Many cocktail fans—including, most recently, Anthony Bourdain—have tried, and failed, to crack the code of the world-famous Mai Tai served at the pleasurably divey drink mecca Li Po Cocktail Lounge in San Francisco.
Yes, like many a mai tai, Li Po’s has light and dark rums—including a healthy pour of Bacardi 151— lime juice and pineapple juice. But the final ingredient, which the smirking and otherwise mum staffers simply call a “Chinese liqueur,” remains ever enigmatic.
Thankfully, other bartenders aren’t so tight-lipped about the Chinese herbs and spices cropping up in their cocktails, and are freely divulging the details of their drinks just in time for the Chinese Lunar New Year on February 10.

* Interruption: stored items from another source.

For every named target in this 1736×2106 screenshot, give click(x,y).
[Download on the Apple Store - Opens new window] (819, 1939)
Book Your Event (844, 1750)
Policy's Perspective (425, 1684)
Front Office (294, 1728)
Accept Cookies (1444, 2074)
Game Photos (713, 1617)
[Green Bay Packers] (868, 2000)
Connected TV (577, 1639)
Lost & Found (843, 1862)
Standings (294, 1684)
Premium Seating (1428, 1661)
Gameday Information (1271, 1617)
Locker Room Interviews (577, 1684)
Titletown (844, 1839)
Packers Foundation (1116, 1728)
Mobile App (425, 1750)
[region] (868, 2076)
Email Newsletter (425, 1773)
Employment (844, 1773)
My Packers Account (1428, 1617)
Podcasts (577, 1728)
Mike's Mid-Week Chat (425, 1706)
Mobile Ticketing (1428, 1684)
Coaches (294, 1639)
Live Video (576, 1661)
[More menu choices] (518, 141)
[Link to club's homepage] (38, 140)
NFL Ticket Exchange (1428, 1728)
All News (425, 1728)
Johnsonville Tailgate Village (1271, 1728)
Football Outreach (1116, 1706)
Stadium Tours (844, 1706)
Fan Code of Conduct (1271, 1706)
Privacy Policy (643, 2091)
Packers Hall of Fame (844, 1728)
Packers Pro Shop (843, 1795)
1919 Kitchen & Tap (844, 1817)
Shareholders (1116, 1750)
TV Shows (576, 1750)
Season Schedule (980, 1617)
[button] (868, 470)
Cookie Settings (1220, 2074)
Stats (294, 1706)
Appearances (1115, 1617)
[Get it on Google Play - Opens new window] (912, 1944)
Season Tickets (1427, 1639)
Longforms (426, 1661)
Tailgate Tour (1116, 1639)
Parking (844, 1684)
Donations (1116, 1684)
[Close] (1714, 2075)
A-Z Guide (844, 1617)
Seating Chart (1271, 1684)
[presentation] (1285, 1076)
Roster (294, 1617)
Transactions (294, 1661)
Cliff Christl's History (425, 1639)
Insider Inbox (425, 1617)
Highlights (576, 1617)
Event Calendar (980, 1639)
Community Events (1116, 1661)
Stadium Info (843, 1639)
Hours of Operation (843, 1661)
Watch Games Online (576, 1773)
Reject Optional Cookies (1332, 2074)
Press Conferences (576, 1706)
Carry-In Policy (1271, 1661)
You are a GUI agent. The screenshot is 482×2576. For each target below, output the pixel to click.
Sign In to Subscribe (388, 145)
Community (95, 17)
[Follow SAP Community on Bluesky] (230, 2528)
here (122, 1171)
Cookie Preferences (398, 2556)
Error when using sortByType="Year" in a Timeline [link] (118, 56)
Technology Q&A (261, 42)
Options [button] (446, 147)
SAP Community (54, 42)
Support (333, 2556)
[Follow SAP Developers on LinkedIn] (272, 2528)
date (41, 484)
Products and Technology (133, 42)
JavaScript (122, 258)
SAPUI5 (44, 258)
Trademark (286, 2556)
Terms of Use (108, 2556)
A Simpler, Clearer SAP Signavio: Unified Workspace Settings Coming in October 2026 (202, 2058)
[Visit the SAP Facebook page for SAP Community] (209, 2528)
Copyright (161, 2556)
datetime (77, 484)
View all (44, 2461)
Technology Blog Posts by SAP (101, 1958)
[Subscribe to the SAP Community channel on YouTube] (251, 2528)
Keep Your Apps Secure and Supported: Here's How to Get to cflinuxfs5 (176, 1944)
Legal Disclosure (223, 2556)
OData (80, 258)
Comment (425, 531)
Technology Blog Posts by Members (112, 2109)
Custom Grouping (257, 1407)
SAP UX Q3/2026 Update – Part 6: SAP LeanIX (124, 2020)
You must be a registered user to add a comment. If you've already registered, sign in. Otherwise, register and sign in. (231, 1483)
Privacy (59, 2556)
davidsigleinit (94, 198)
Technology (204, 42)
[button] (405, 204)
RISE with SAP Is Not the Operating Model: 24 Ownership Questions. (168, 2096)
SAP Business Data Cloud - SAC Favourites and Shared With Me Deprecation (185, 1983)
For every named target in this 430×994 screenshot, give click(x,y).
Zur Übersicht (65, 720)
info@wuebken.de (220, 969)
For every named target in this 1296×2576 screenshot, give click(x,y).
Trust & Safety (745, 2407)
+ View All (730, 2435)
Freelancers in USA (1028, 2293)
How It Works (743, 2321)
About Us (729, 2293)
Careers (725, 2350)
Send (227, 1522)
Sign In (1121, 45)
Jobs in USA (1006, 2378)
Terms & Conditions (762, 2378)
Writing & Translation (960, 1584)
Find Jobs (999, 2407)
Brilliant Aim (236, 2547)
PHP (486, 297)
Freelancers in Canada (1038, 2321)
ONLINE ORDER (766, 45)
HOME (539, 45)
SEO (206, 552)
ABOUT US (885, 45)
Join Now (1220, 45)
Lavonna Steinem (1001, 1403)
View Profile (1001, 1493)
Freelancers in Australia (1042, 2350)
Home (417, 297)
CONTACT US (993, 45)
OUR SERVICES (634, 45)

“Drawing inspiration from Chinese gastronomy allows a mixologist to challenge the palate while still being able to create a balanced drink,” says Rob Dvorchik, head bartender at the Thompson Toronto Rooftop Lounge. There, the alchemists serve the Chinese 5 Spice Cocktail, which features Lillet and Chivas Regal, fennel, clove and cinnamon along with mouth-tingling dashes of hot Szechuan pepper flakes and white pepper.
Vancouver’s The Keefer Bar summer menu included an earthy, yet refreshing drink known as the Clarified Passion Sour, made with Bourbon, red-currant-yunzhi [mushroom] syrup, lemon and house bitters. This season, imbibers can choose the Wenxù, a concoction of vodka, grapefruit juice and ginger syrup, topped off with a tincture of red ginseng.
Similarly, Apotheke in New York City offers the Deal Closer (pictured above), an uber-light mix of cucumber, vodka and so-called “local Chinatown aphrodisiacs,” culled from the bounty of Chinatown markets and vendors.
So how can the home mixologist take on the trend for the Lunar New Year?
“Not all of us have easy access to the Chinese dang gui root or morinda root,” says Rob Floyd, lead bartender at The Bazaar in Beverly Hills. “An easy herb-inspired cocktail to make is our China Doll, which features Bourbon infused with ginseng tea along with yuzu juice and honey.
“What’s neat is ginseng is a natural upper,” says Floyd. “So, you’re basically getting the 6,000-year-old equivalent to a Red Bull, sans the chemicals.”